── Extrait fourni
En tant que professionnels, nous nous sommes inscrits dans cette politique volontariste déclinée en quatre programmes structurants, et nous sommes convaincus de leurs impacts sur la résilience du secteur agricole. Le bilan des réalisations de ces programmes, à fin 2023, se résume comme suit :

D’abord, la Modernisation des systèmes d’irrigation et d’amélioration de la valorisation de l’eau : pour améliorer l’efficacité hydrique à travers le développement de l’irrigation localisée par, un, l’équipement des exploitations en irrigation localisée sur une superficie totale  825.000 ha et deux, la modernisation des réseaux collectifs d’irrigation sur 127.900 ha.

Pour ce qui est de la Valorisation des eaux mobilisées par les Barrages : avec la création de nouveaux périmètres irrigués et le renforcement de l’irrigation des périmètres existants sur une superficie de 130.000 ha durant le PMV ; et la poursuite de mise en valeur de nouveaux périmètres irrigués sur 72.450 ha et la sauvegarder des ressources en eau souterraines (nappes de Saiss et Meski-Boudnib, etc.) dans le cadre de la Génération Green.

S’agissant du Développement de la Petite Agriculture irriguée : par la réhabilitation de 150.000 ha de périmètres de Petite et Moyenne Hydraulique (PMH). Dans le cadre de la Génération Green ce programme vise, un,  la préservation des périmètres de PMH sur 200.000 Ha dans les zones de montagnes et les oasis, deux, la sauvegarde des Khettaras et trois,  l’aménagement des seuils de recharge des nappes.

Quant au Programme de Promotion du Partenariat Public-Privé, il s’est attelé à l’amélioration des conditions techniques, économiques et financières de la gestion du service de l’eau d’irrigation, à travers le développement de nouveaux projets d’irrigation novateurs, efficients et durables dans le cadre de Partenariats Public-Privé.

Dans l’ensemble, ces programmes ont permis des avancées significatives dans l’optimisation de l’utilisation de l’eau en agriculture au Maroc. Cependant, des défis persistent, notamment en termes de gestion des ressources en eau, d’adaptation aux changements climatiques et de promotion de pratiques agricoles durables. Il est essentiel de poursuivre les efforts en cours et d’innover pour garantir une gestion durable et équitable de l’eau dans le secteur agricole.
────
── Données sources
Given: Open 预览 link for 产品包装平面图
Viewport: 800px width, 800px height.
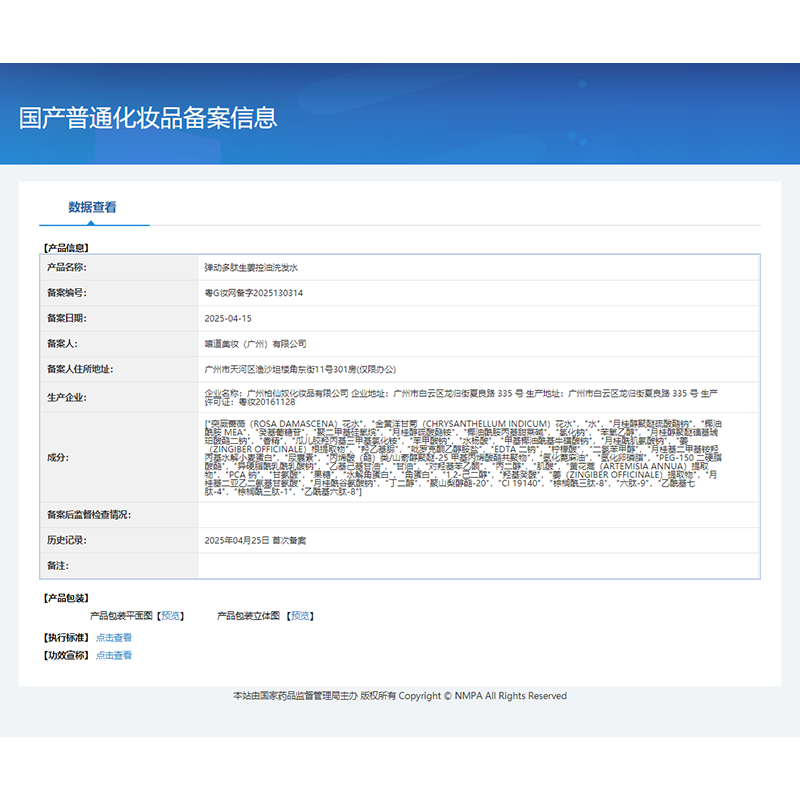Looking at the screenshot, I should click(x=170, y=615).
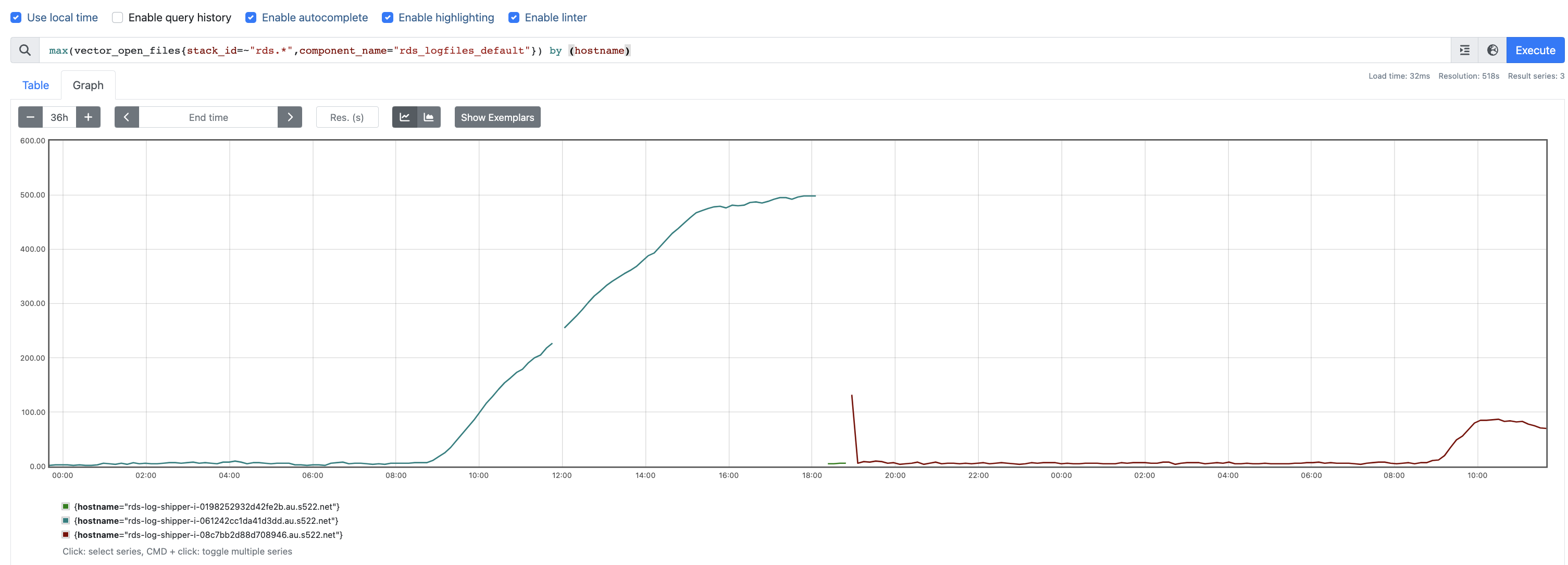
────
* _Consigne 1_
Indiquez si chacune des affirmations suivantes concorde avec l'extrait fourni, en répondant par oui ou par non et en citant textuellement les mots qui tranchent. (a) La modernisation des réseaux collectifs d'irrigation a porté sur 127.900 ha. (b) Dans le cadre de la Génération Green, le programme de Petite Agriculture irriguée vise la préservation des périmètres de PMH sur 150.000 ha. (c) Selon l'extrait, tous les défis liés à l'eau en agriculture sont désormais résolus.
* _Consigne 2_
D'après l'extrait fourni, sur quelle superficie se poursuit la mise en valeur de nouveaux périmètres irrigués dans le cadre de la Génération Green ?
* _Consigne 3_
Énumérez les quatre programmes structurants présentés dans l'extrait fourni.

* _Réponse attendue 1_
(a) Oui : « la modernisation des réseaux collectifs d’irrigation sur 127.900 ha ».
(b) Non : « la préservation des périmètres de PMH sur 200.000 Ha dans les zones de montagnes et les oasis ».
(c) Non : « Cependant, des défis persistent ».

* _Réponse attendue 2_
Sur 72.450 ha.

* _Réponse attendue 3_
- Modernisation des systèmes d’irrigation et d’amélioration de la valorisation de l’eau
- Valorisation des eaux mobilisées par les Barrages
- Développement de la Petite Agriculture irriguée
- Programme de Promotion du Partenariat Public-Privé